Second bodge: This seems to be a common trick, attaching some kind of capacitor across the power switch. This works too. Most of the time…
Given that I want to be able to shut this machine down, and require that it always turns back on when AC power is connected, to heck with it, I’m going to have to use some kind of Microcontroller.
A while back I bought this little relic from a high street electronics retailer (Maplin). I went in there to buy the modern (and common) 12F675, but came out with a 12C508. Was it that they were out of 12F675’s, or perhaps they gave me the wrong part? I don’t know for sure, but I doubt it. Most likely is that my mind was harping back to the bygone era of EPROM PICs, and I really did ask for it.
I find it interesting that high street retailer sells something like this, because this line of PICs is really quite difficult to work with, and is the last thing that the average walk-in-off-the-street hobbyist would ever want to tangle with:
It requires specialist kit to download code onto it, i.e the £1000+ MPLAB PM3, or a high voltage benchtop EPROM programmer
It’s OTP (One Time Programmable) so unless you’ve got a whole tube of them (who does right?) there’s only one chance to get the code right
It uses Microchips’ most basic 12-bit instruction set, for which, C compilers don’t support, so it’s got to be programmed with the dreaded PIC12 ASM language
So what am I going to do here? Cop out and use a 12F675, or conquer one of these once again. Not having written any ASM for many years, I can already see what should be a 1 hour task turning into a 6 hour curiosity project.
In order to make absolutely certain that the machine is turned on in all cases, I decided to make it work like this:
+5v Standby voltage powers up PIC
PIC waits 3 seconds
PIC tests if machine is on (by sampling +5V main supply)
If powered on, go to step 7
If not, PIC presses power button for 500ms
Go to step 2
Do nothing until powered off and on again
The device would only need 4 connections:
The +5V standby voltage, which pin 9 on an ATX power supply cable, failing that, most mainboards will have it available on at least one connector, in my case I found it on the CIR header.
The main +5V. This is found just about anywhere, and is used only to test if the PC is on.
The power on button active signal.

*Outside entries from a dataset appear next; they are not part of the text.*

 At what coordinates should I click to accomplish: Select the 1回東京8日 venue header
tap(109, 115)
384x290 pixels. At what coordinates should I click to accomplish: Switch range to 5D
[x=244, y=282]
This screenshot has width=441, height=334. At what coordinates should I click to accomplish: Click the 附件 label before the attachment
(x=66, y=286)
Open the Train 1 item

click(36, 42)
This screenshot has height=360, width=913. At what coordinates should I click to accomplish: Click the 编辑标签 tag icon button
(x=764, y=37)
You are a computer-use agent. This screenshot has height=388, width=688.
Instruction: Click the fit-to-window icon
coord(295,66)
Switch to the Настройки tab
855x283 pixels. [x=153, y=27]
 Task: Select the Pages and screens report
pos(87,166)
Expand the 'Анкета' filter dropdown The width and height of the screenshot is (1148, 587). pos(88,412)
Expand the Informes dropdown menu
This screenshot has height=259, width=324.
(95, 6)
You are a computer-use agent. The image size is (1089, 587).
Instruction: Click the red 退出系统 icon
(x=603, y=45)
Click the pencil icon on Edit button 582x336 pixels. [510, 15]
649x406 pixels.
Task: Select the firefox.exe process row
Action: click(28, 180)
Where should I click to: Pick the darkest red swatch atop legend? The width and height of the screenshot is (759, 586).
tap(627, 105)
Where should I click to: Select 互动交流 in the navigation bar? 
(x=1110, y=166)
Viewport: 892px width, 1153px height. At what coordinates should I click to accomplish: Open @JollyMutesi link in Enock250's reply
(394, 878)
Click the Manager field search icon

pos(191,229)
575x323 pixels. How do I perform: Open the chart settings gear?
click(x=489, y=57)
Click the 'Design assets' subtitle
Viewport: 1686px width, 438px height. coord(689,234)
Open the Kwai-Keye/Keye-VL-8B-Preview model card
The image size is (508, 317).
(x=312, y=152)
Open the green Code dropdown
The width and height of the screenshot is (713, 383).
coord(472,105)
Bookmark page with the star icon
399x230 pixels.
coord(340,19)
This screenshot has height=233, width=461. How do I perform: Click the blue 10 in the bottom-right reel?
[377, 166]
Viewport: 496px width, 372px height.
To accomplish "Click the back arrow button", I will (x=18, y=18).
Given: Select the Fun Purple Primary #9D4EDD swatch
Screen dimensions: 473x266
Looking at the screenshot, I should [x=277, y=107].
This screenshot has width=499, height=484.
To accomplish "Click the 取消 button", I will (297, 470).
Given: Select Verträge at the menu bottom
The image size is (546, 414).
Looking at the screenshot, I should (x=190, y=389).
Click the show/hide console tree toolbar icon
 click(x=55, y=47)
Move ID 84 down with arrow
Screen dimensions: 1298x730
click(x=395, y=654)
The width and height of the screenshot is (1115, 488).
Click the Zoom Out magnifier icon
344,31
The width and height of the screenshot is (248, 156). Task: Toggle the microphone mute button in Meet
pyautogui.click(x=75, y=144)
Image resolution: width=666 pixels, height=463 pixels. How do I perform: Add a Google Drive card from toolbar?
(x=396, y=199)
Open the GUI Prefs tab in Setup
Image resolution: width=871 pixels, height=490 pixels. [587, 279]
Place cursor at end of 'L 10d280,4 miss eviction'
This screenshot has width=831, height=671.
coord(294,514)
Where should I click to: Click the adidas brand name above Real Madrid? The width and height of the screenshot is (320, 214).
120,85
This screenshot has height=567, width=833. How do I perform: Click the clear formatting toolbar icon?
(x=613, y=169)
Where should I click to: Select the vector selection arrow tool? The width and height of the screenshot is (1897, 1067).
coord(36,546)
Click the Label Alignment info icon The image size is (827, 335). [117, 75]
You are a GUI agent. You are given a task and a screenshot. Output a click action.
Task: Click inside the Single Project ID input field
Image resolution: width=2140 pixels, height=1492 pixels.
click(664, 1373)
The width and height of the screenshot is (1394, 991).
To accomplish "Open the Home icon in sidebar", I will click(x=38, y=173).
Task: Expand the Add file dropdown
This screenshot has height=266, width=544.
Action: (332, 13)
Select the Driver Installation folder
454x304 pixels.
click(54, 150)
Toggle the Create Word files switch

This is either pin 8 or 6 on the front panel header, One of those two is connected to ground, ignore that one and connect the other to this device. It’s no problem to leave the physical power button connected, this device will not interfere with its operation.
Ground. Take your pick where to connect this.
If using an Intel Desktop Board, or one that is designed to be compatible, the Custom Solutions Header has all four of these connections.